Required task 1 :: Which usernames appear as post headers in the forum thread on CIC officers?
Required task 2 :: Carry the forum thread on CIC officers forward from its last post.

Selected excerpt ::
----------------
The fact that there currently does not seem to be a role for the CIC military operational classification (MOC - interesting word "operational"...) at all is disconcerting, especially when one considers that this is the largest officer corps in the country.   

I look forward to reading some thoughtful responses on this issue.


----------



## Michael OLeary (7 Nov 2005)

Given the broad range of experiences and backgrounds, there would likely be a requirement for individual cases to be assessed and varying entry programs opened to meet suitable candidates. They could range from acceptance at the most basic training levels in other classifications, to the filling of operational, staff or training billets based on existing skillsets. I can't see there being a blanket appraoch given the diversity of abilities and past training (or lack thereof).


----------



## redleafjumper (7 Nov 2005)

Thanks for a rapid and thoughtful response Michael.  That is where my own thoughts on the matter lie, but what concerns me is that there does not appear to be any official plan in place.  Perhaps what you suggest is what may well happen.


----------



## Big Foot (7 Nov 2005)

I doubt that there would be a standard role for CIC officers if there was a situation of all-out war in Canada. While acknowledging the fact they do indeed hold a Royal Commission, the training which they receive has no equivalent with the Regs or ResF. For example, the things learned on BOQ bear little to no resemblence to the things taught on IAP/BOTP. As a result, they lack even the rudimentary training expected from officers. They would need to be entirely trained before they could be sent to war because they are only given the very basics of military training and therefore, if sent as is, would be a liability to themselves and their troops. So I would say no, CIC officers, with the exception of those with prior service would not be of use to the system without further training.


----------



## redleafjumper (7 Nov 2005)

One correction Bigfoot, the CIC is a sub-component of the Primary Reserve, they are part of the reserve force.  The military training received is specific to the MOC and is certainly different than that of other MOCs.  I would dispute that CIC officers as a class lack even the most rudimentary training expected from officers - I would say that CIC have the basic training expected of officers, as they are in fact commissioned officers as you correctly pointed out.  Certainly for many additional training would be required prior to being sent off to war.


----------



## Big Foot (7 Nov 2005)

Redleaf, my point was that CIC officers do not complete IAP/BOTP and therefore do not receive the same training as the rest of the officer corps. Reserve officers, yes, however they do not receive the same training, even on a basic level, as any other officer in the CF. Look at it this way, do CIC officers receive training on things such as the military estimate, SMESC format, etc? These are just basic essentials for officers. I'm really not sure if they are things that are taught on BOQ.


----------



## primer (7 Nov 2005)

On the Army CIC side we must do a course of ether MOC or JOLC that's cover the basic skills of how to command. JOLC is designed as a Platoon Commanders Course and yes we did cover MILITARY ESTIMATS and SMECS.
----------------
Information shown ::
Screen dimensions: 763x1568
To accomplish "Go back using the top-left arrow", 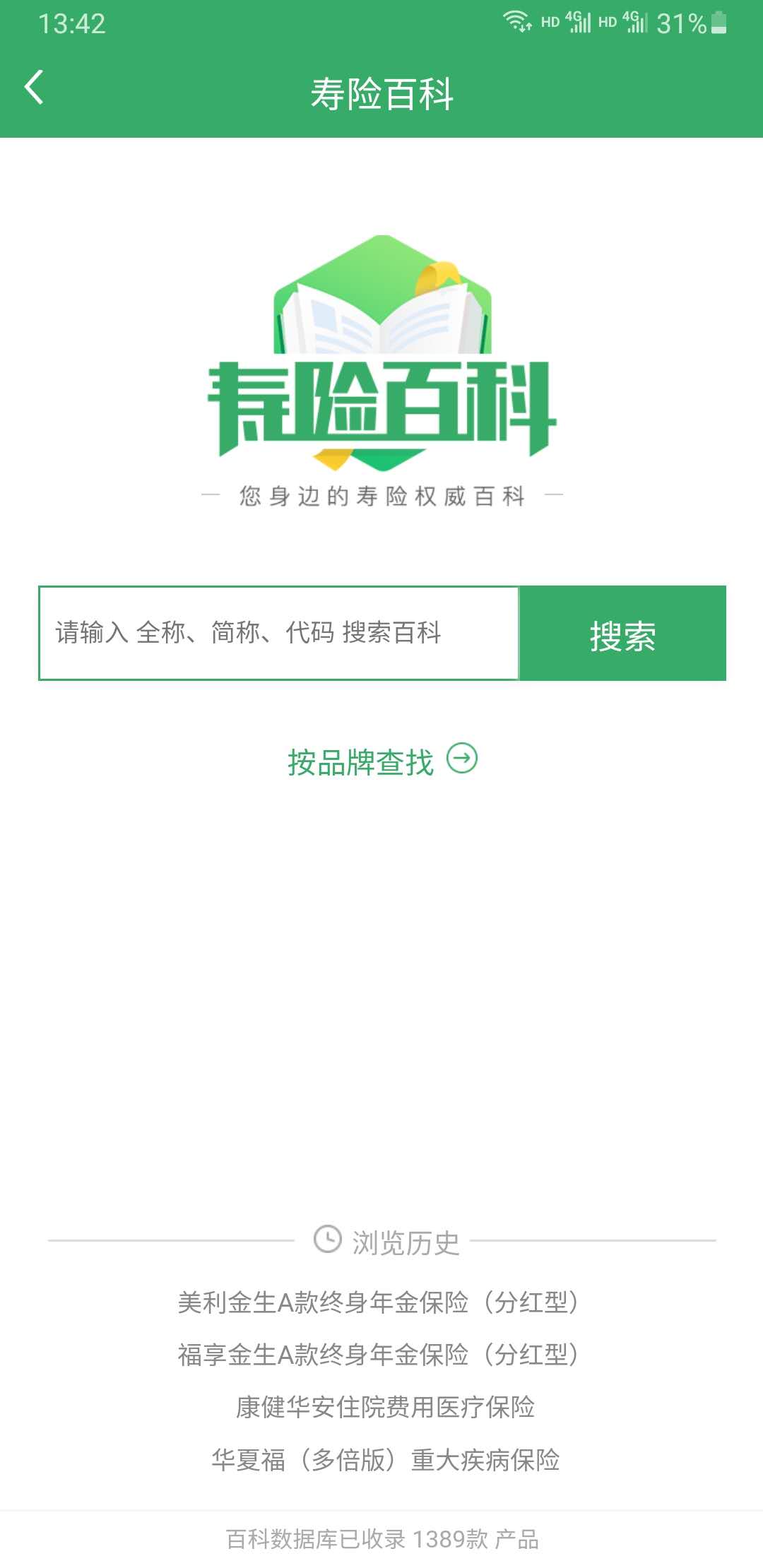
----------------
Written response 1 :: Michael OLeary, redleafjumper, Big Foot, primer

Written response 2 ::
As a CIC officer I think that we can contribute to the call of duty if needed in a time of crises. The CIC have a vast experience of lifetime skills. Most CIC officers have some prior military training as in the P-Res or Reg force. All CIC officers are professional instructors as we meet or surpass CFSAL standards as instructors. If we do get a call I can see the CIC working in a mostly support rolls. Even CIC Air Officers that have pilot licenses might have the chance to fly for the Air Force with the proper training.

During the Ice Storm we had here in Eastern Ontario. We got the call to assist in any way we can. There were CIC officers from RMC (Kingston) that were commanding soldiers in a few command posts across their city and on foot patrols from house to house seeing if anyone needed any military assistance. Here in Ottawa and Western Quebec CIC officers helped with working with the young and old in shelters or unloading trucks with generators or food. We are really no different give us the training that's all we need.

I can see it in the very near future as Gen Hillier said Total Force Concept and that would include the CIC.


----------



## Zoomie (7 Nov 2005)

primer said:
			
		

> Even CIC Air Officers that have pilot licenses might have the chance to fly for the Air Force with the proper training.


Sorry partner - that would never wash.  We might as well recruit a civilian pilot and train him fresh, would be the same result.



> I can see it in the very near future as Gen Hillier said Total Force Concept and that would include the CIC.



The CIC officer corps has recently been exempted from the basic universality of service under the CF - which basically means that they are unfit for any other trade than CIC - Even in a time of mobilization the need for bodies may be drawn from the CIC, but I would expect them to be more of a man-power element, ie. infrastructure repair or helping with the infirmed.  If a CIC member wished to be sent overseas with the boys, he/she would most likely be sent through basic training with the rest of the civilians and brought up to the basic standards required.


----------



## redleafjumper (7 Nov 2005)

Zoomie, I am interested in the source of the exemption from universality of service that you refer to.  What are the details on that order?


----------



## Jungle (7 Nov 2005)

redleafjumper said:
			
		

> The fact that there currently does not seem to be a role for the CIC military operational classification (MOC - interesting word "*operational*"...)


MOC means "Military *Occupation* Code". It has nothing to do with the operational status of a trade...  :


----------



## Big Foot (7 Nov 2005)

primer said:
			
		

> There were CIC officers from RMC (Kingston)


Unless you know something i don't, there are no CIC officers here.


----------



## Slim (7 Nov 2005)

The most I could see a CIC officer doing would be an administative post or something equally low key.

CIC officers are not soldiers and cannot be expected to function like them either.


----------



## Dizzy (7 Nov 2005)

We did receive SMESC training on BOQ and MOC. It had more to do with prepare a parking lot or hang a jerry can in a tree. I've been told we could be used in aid to civil power so why not mobilization?

A CIC officer with a basic pilot licence wouldn't be any better off than a new applicant because the quality of civilian training and the skill level varies quite a bit. You do find the odd airliine pilot out there though. I know we're just bus drivers but sometimes a plane just needs to go from A to B.


----------



## Bean (7 Nov 2005)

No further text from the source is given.